The environment for exchanging data should be a sterile environment - Encryption and other security mechanisms are not helpful if the security layers where the data is being stored can be circumvented. Encryption is good for confidentiality, but does not protect data from intentional deletion or accidental modifications. In order to build multi-layered security, a sterile environment must exist to accommodate and protect the security infrastructure. Creating such a sterile environment requires the creation of a single data access channel to the machine and ensuring that only a strict protocol, that prohibits code from entering, is available for remote users. Many file exchange technologies do not run in sterile environments. For example FTP Servers, a common method, are frequently nothing more than applications running on insecure platforms

Protect your data when it is at rest - The cornerstone of protecting storage while at rest is encryption. Encryption ensures that the data is not readable and thus maintains its confidentiality. But encryption that places high demands on managing is ineffective. A common approach for many organizations is to use a Public/Private key approach, but this is generally considered to be ineffective because of the enormous effort to maintain such a system. A Symmetric encryption model ensures a manageable and effective method to secure the data

Data must be protected from deletion and tampering - The protection of data by encryption is simply one part of the problem. Files may be accidentally or intentionally deleted or changed. Additionally you need to ensure that data cannot be tampered with.

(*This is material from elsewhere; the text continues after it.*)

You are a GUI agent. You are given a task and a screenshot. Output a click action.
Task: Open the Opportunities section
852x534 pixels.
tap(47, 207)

Ensure that you are able to audit and monitor all activities – Comprehensive auditing and monitoring capabilities are essential for security for several reasons. First, it allows the enterprise to ensure that its policy is being carried out. Secondly, it provides the owner of the information with the ability to track the usage of its data. Thirdly, it is a major deterrent for potential abusers, knowing that tamper-proof auditing and monitoring can help in identification. Finally, it provides the security administrator with tools to examine the security infrastructure, verify its correct implementation and expose inadequate or unauthorized usage.

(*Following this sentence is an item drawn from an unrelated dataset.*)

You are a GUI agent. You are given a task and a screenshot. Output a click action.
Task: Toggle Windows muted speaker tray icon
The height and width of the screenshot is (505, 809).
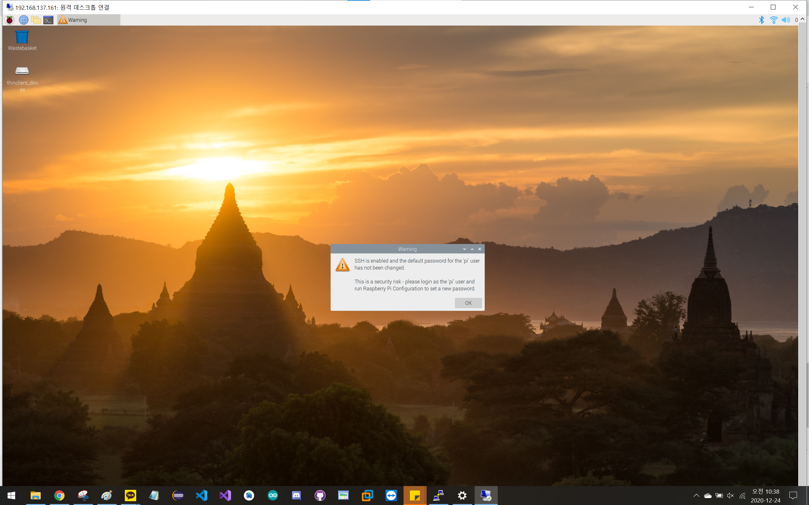pos(730,495)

End-to-End network protection - Security must also be maintained while the data is being transported over the public network. The process of transferring data must be in itself secure, and there are several factors that influence the overall security of data transmission. As data transfer is an essential part of a larger business process, it is critical to be able to validate that this step in the process was executed correctly. This requires the solution to provide auditing features, data integrity verification and guaranteed delivery options. Transmitted data should be automatically digitally signed, thus ensuring the data delivery is complete and un-tampered.